Après une expérience pastorale, Michael a été ordonné prêtre le 23 septembre 2000, puis est parti en mission pour la Côte d’Ivoire, où il a travaillé pendant 7 ans. Ensuite, il s’est rendu au Burkina Faso pour un cours de formation pour les formateurs. En 2007, il est allé travailler au noviciat de Sagana. Après quatre ans, il a assumé le poste de vice-recteur au séminaire théologique « Allamano House » à Nairobi.

Le père Michael a également eu l’opportunité d’étudier et de travailler pendant 12 ans en Italie. Actuellement, le missionnaire se trouve en périphérie de Nairobi, dans la paroisse des Saints Innocents de Tassia, et travaille avec les prêtres Fidei Donum du diocèse de Turin.

« Ma première mission a été en Côte d’Ivoire, où nous avons lancé la communauté de Dianra avec les pères Flávio Pante et Ramón Lázaro. C’était un village où il n’y avait pas de chrétiens. Ce qui m’a le plus frappé, c’est la vie communautaire, la vie de prière, la fraternité et la communion. Pendant cette période, il a été important pour moi de voir l’engagement des chrétiens malgré leur petit nombre. Baptiser des personnes qui venaient à la foi a été une joie. »

Être un signe de consolation dans le monde

Le père Michael révèle qu’avant son ordination, il a écrit un message disant : « Seigneur, permets-moi d’être une consolation pour le monde. » « Et c’est précisément ce que j’ai essayé d’être dans les différentes situations de la mission, où j’ai rencontré des personnes aux besoins et aux nécessités variés, pour lesquelles j’ai cherché à être un signe de consolation, en leur donnant de l’espérance », explique-t-il. « J’ai aussi écouté, conseillé et accompagné, surtout des jeunes, mais aussi des familles chrétiennes. Aux familles désagrégées, j’essaie de donner un message d’espérance pour qu’elles se sentent comme avec un frère qui marche à leurs côtés », raconte le missionnaire.

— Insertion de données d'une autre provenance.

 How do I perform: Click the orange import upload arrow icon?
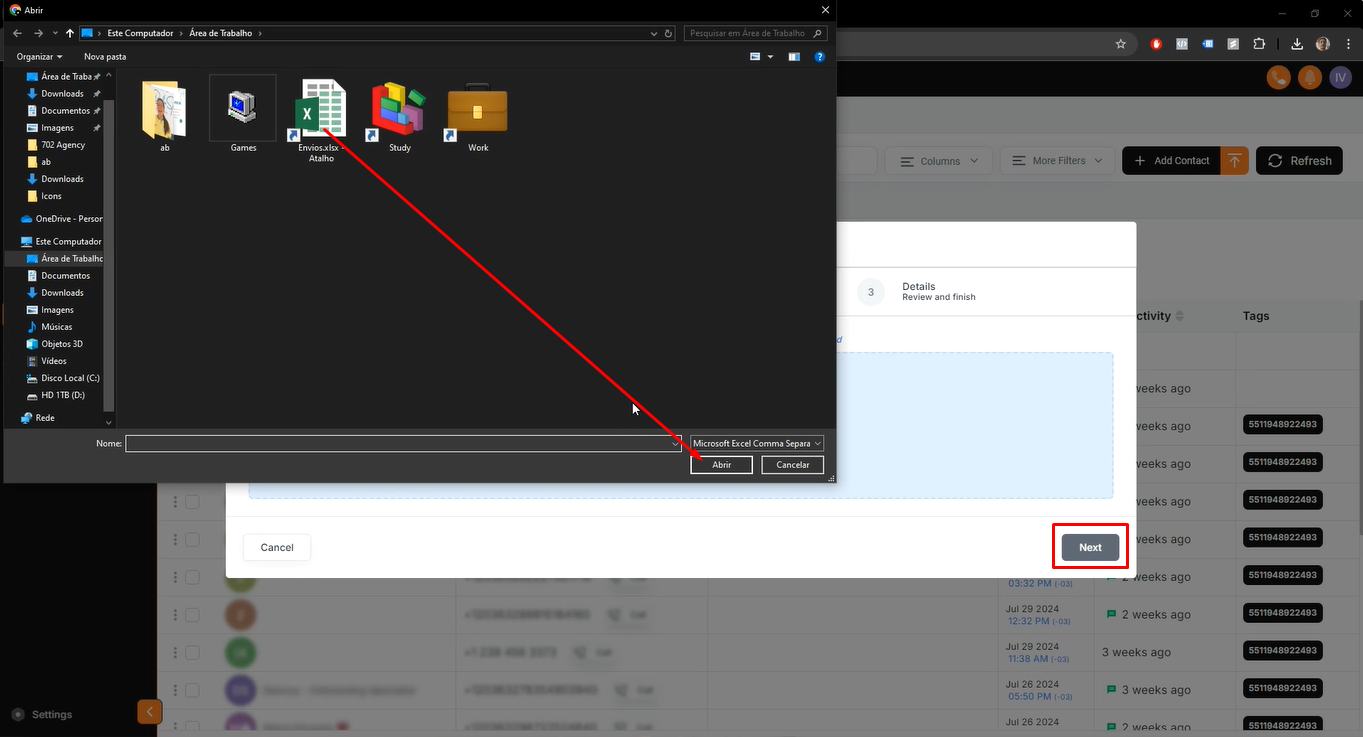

Le Supérieur Général, père James Lengarin et père Michael Wamunyu lors du cours G25, mai 2025

À l’occasion du Jubilé de l’Espérance et de son jubilé sacerdotal, le père Michael a laissé un message. « Au cours de ces 25 ans (de ministère presbytéral), j’ai toujours cherché à être un homme de consolation, de dialogue et d’écoute, en me souvenant et en priant pour les personnes qui demandent des prières. Je leur dis que chaque jour, dans la célébration eucharistique, nous prions à la fois pour les défunts et pour les personnes qui sont de quelque manière unies à nous. Je crois ainsi devenir un signe de consolation. C’est pourquoi je remercie Dieu pour tout ce que j’ai essayé de faire et d’être au cours de ces 25 ans. Je remercie et je veux continuer à être un signe d’espérance et de consolation dans l’accompagnement des personnes », conclut le père Michael.

* Père Jaime C. Patias, IMC, secrétariat à la Communication.